Labour has direction without detail: 8 Partial, 10 Missing. Energy is a top-tier election issue but Labour has not published a 2026 platform. Identifiable positions inherit the 2023 cycle — Clean Car Discount reinstatement, gentailer structural separation "not off the table," defence of GIDI and Warmer Kiwi Homes. The supply-side and digital infrastructure policies are largely absent.

NZ First operates through an affordability-via-fossil-backstop lens: 5 Partial, 12 Missing, 1 Opposed. Shane Jones champions domestic coal at Huntly, the LNG terminal, and a $200 million gas-exploration fund. Aligns loosely with the thermal backstop (Policy 14) and wholesale reform (Policy 13) — as fossil-first and structural ownership, not transitional cost-recovery or hedge-market design. Actively opposes industrial heat electrification.

ACT is the most clearly positioned and the most directly opposed: 3 Partial, 6 Missing, 9 Opposed. ETS-led decarbonisation, remove regulatory barriers, fund nothing through grants. The delivered record — RMA replacement, Fast-track Act, oil-and-gas ban repeal, Clean Car Discount scrapped, coal-boiler phase-out repealed — is consistent with that doctrine. The nine oppositions aren't oversights. They're positions.

TOP punches above its parliamentary weight with a published "Abundant Energy" policy: 30 GW renewables by 2050, low-interest electrification loans funded by ring-fencing gentailer dividends, and consolidating the 29 EDBs into up to eight. Pro-competition, pro-efficiency, ETS-led. Weak on DER, VPP, API, and compute-load detail. Seven Partial, 11 Missing.

Te Pāti Māori leads on equity and marae sovereignty: a $1 billion Pūngao Auaha clean-energy fund for marae, papakāinga, kura and community-owned solar, mass rooftop subsidies, a Marae Resilience Package, and targeted EV support for rural whānau. One Full (equity), strong on community resilience. No articulated position on technical market design — PPAs, hedge reform, open standards, distribution pricing, or measurement.

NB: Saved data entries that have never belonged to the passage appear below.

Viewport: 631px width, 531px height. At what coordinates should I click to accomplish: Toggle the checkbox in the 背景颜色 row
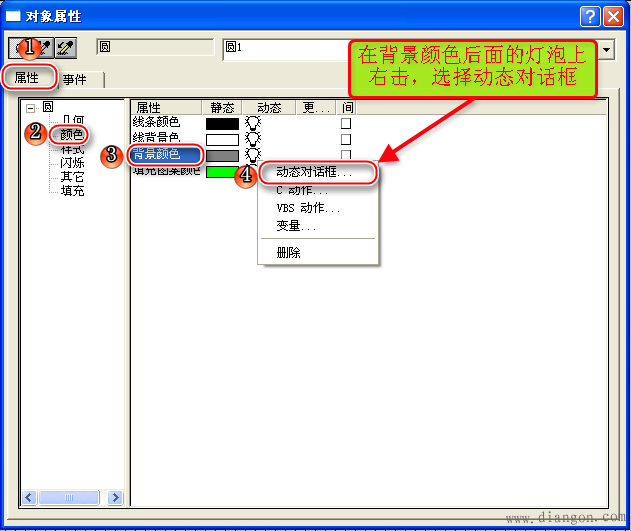pyautogui.click(x=346, y=155)
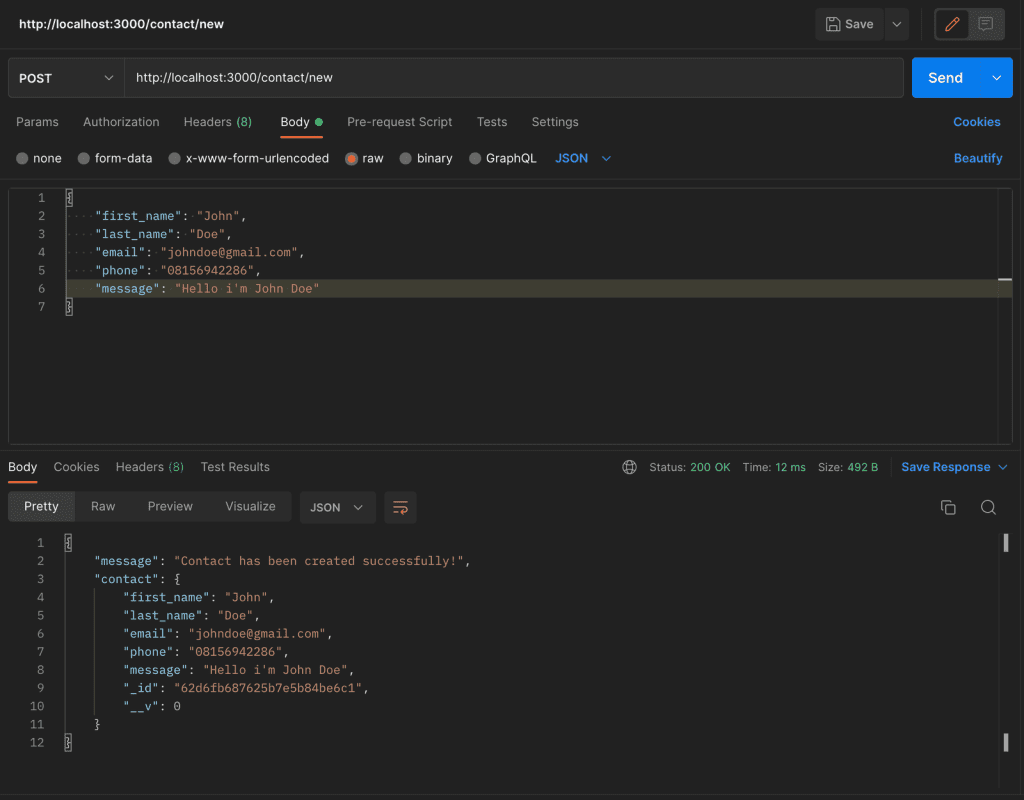This screenshot has width=1024, height=800.
Task: Copy response using the copy icon
Action: click(948, 507)
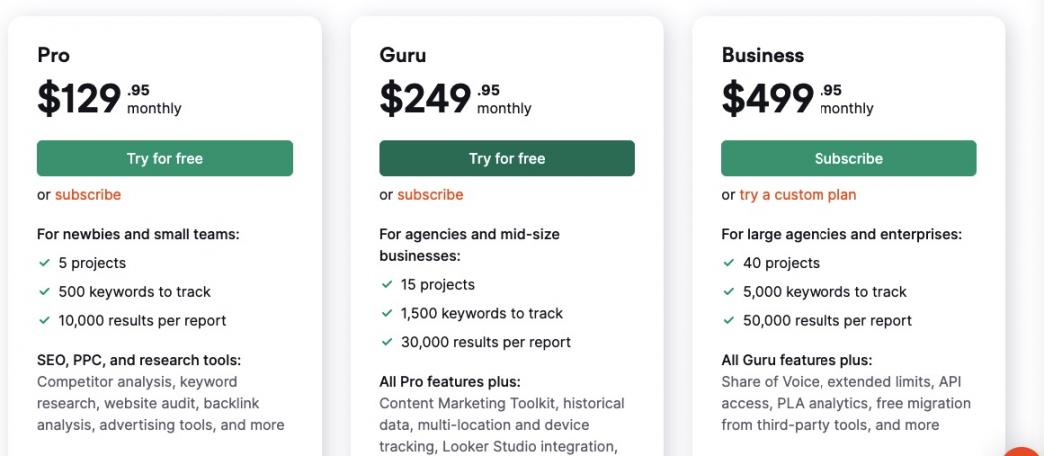Click the checkmark beside "15 projects"
Viewport: 1044px width, 456px height.
pyautogui.click(x=387, y=285)
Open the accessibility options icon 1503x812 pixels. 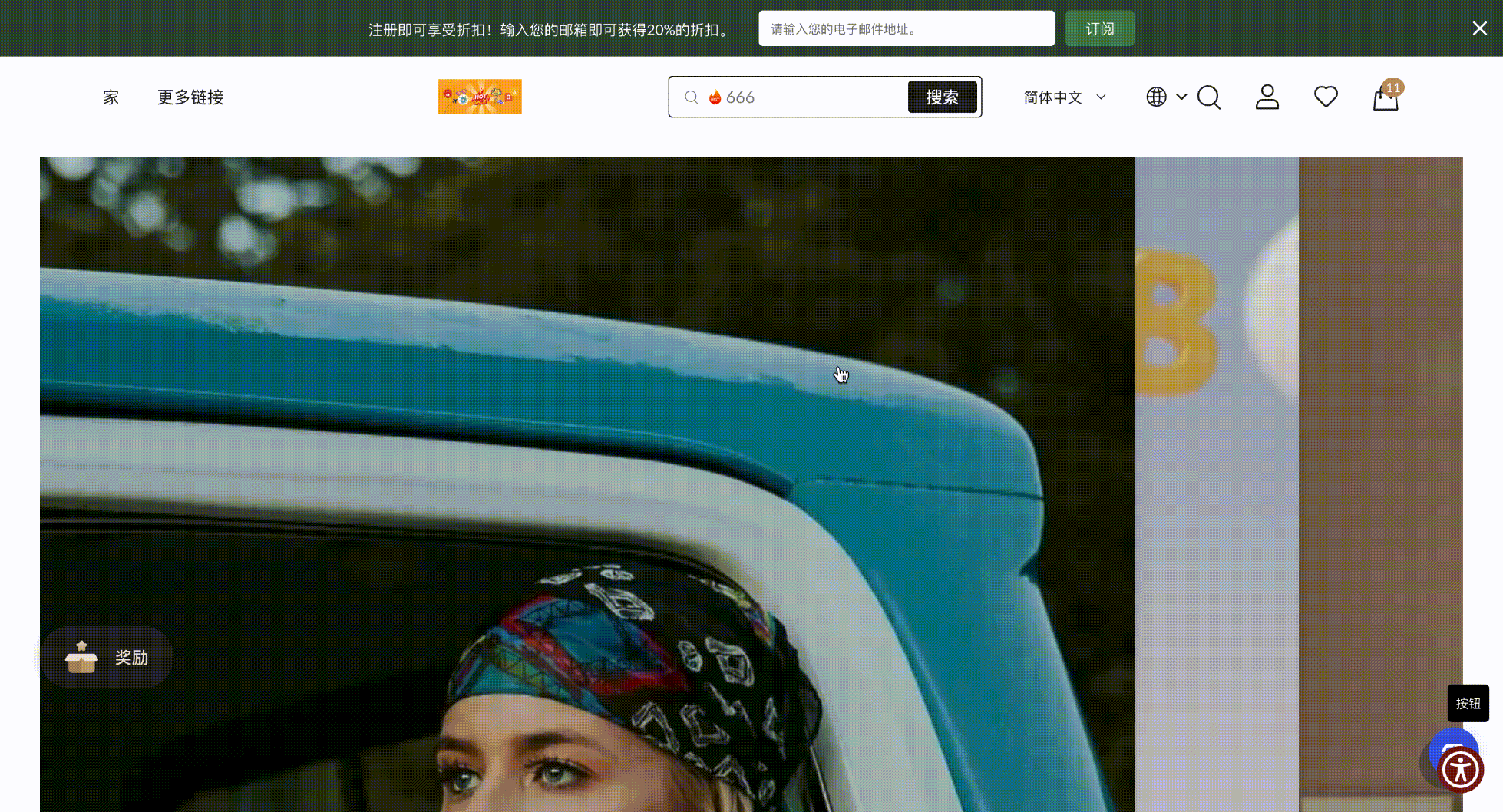click(1460, 770)
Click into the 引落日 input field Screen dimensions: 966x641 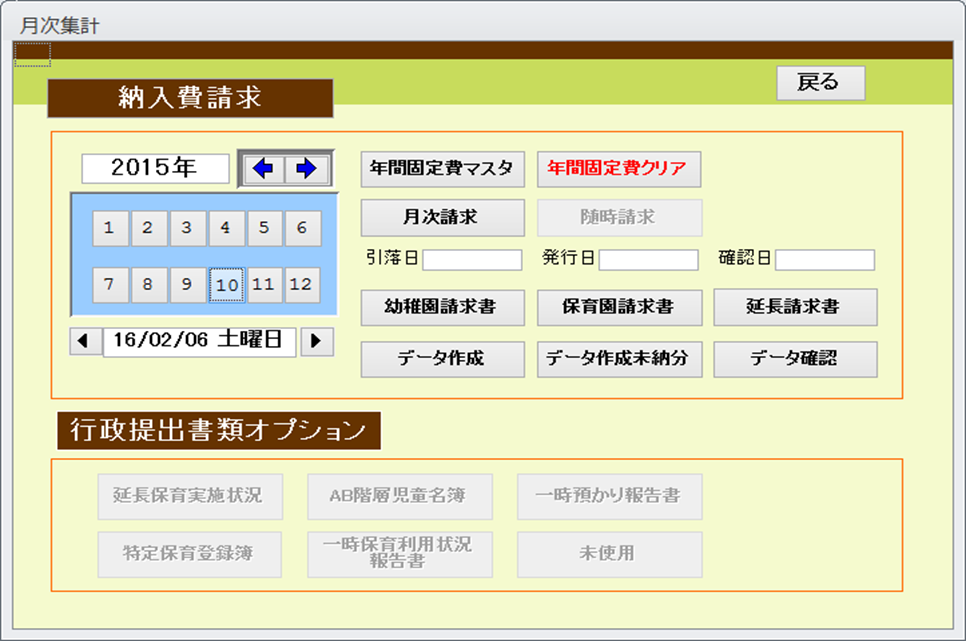[x=472, y=260]
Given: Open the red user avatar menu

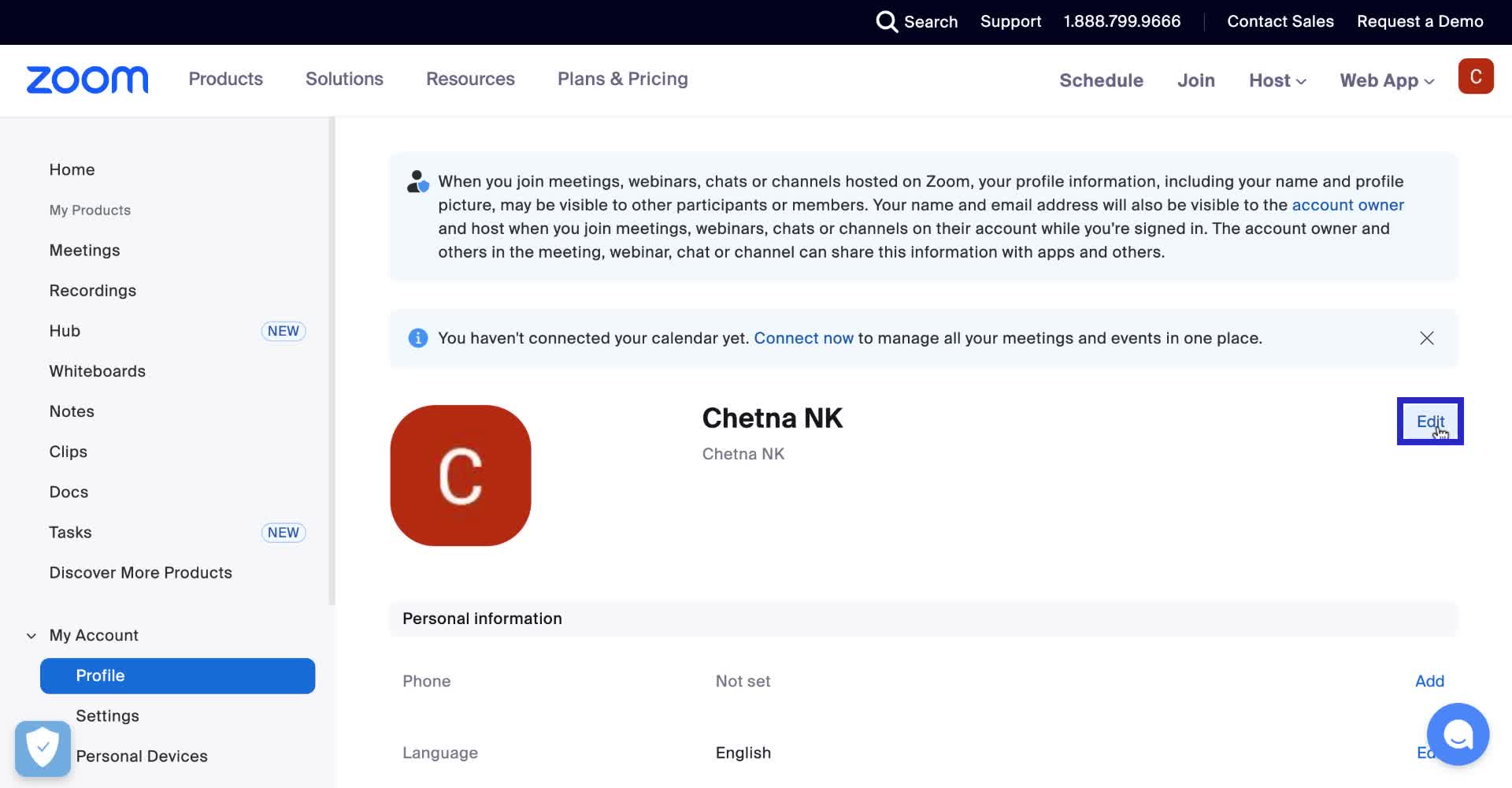Looking at the screenshot, I should 1475,76.
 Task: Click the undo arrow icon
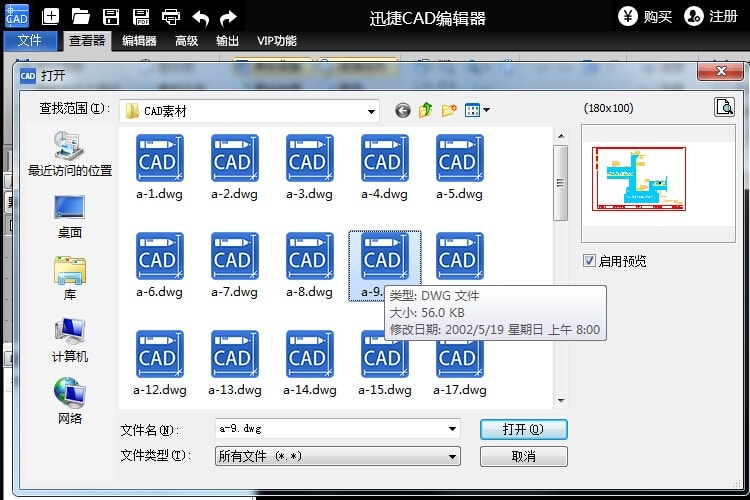(x=201, y=16)
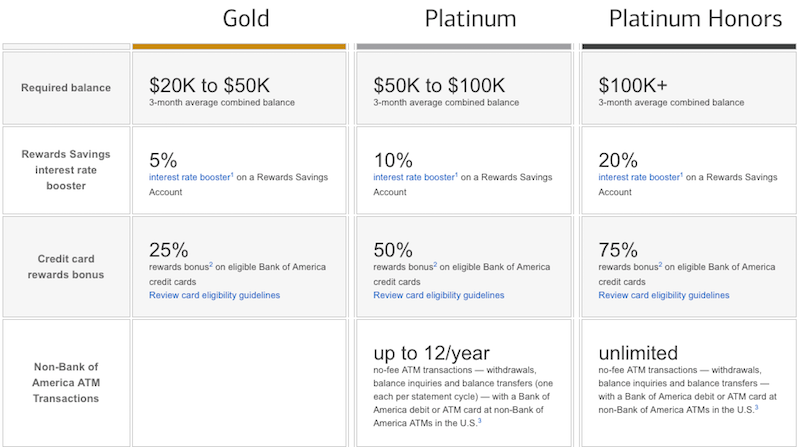Review card eligibility guidelines under Gold
The width and height of the screenshot is (800, 447).
tap(214, 295)
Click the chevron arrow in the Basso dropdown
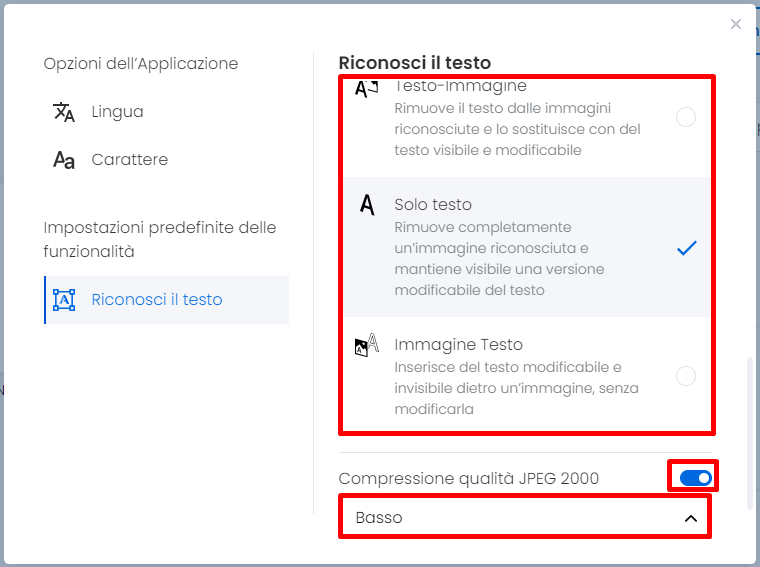760x567 pixels. coord(691,518)
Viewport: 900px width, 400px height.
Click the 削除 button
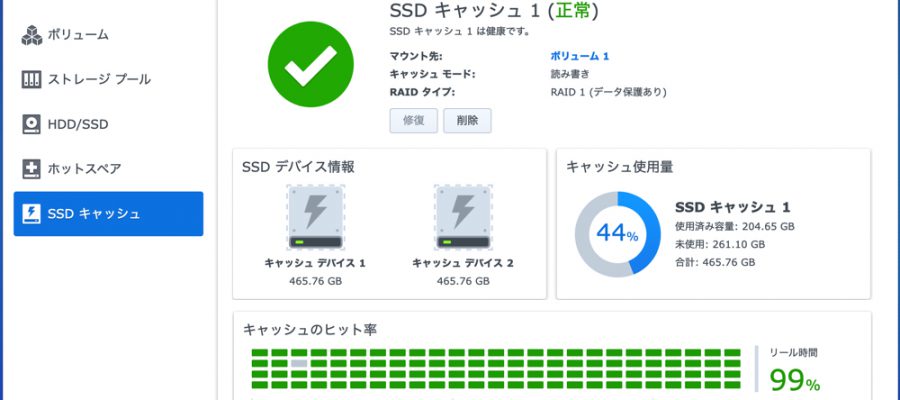pyautogui.click(x=467, y=121)
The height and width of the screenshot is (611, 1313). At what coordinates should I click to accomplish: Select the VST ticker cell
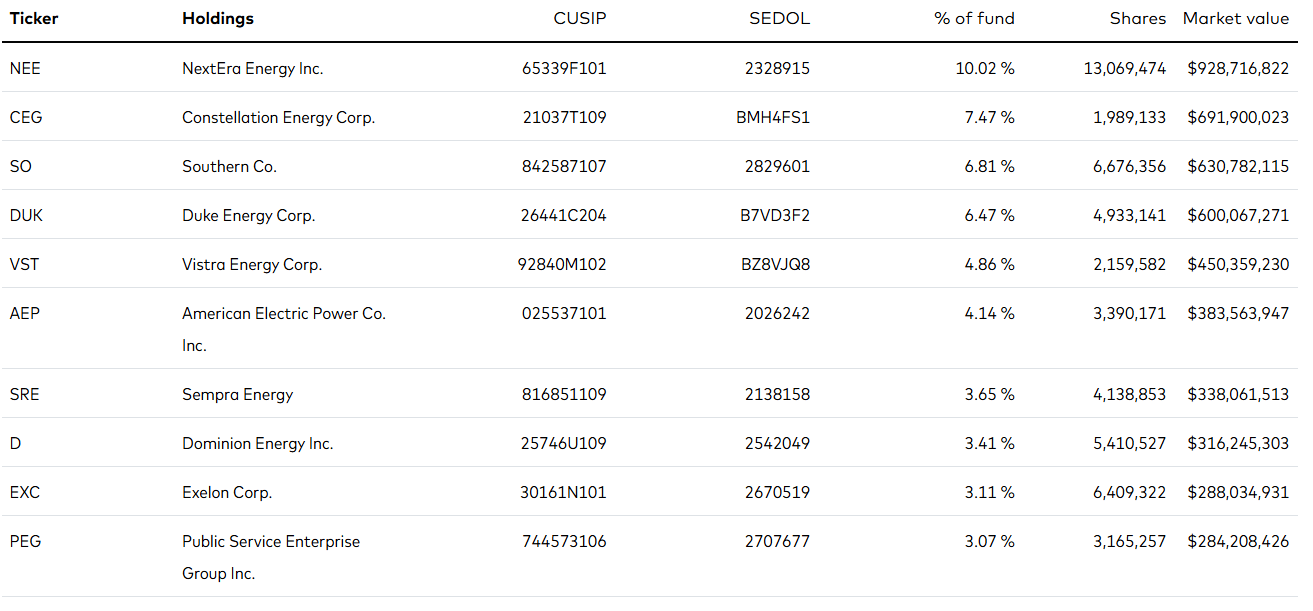[24, 264]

Chart 24: The Party Tally — The Greens lead on coverage, backing 14 of 18 policies (3 in full); ACT supports just 3 and actively opposes 9.

Coverage is shallow and clusters on the two most visible levers. The supply-side, the coordination layer, the automation pathway, and the measurement reforms are largely unclaimed. That's the political landscape as of June 2026.


The choice in front of NZ

There is a leadership vacuum on energy in New Zealand. The 2026 election is the last full electoral cycle before the 2030 horizon. Whichever party names energy prosperity as a platform owns it — the destination is concrete, the technology is proven, and the gap between today's $8,739 household energy bill and the $3,125 available by 2030 is measurable and deliverable.

The destination is concrete. The path is six battles. The technology has done its job.

Without active reform, the existing market structure will absorb and slow the transition. The fixed-charge trap, the wholesale market windfall, the captured coordination layer — these are designed responses by institutions that built the current system. They will not dismantle themselves.

Energy prosperity by 2030 is a choice.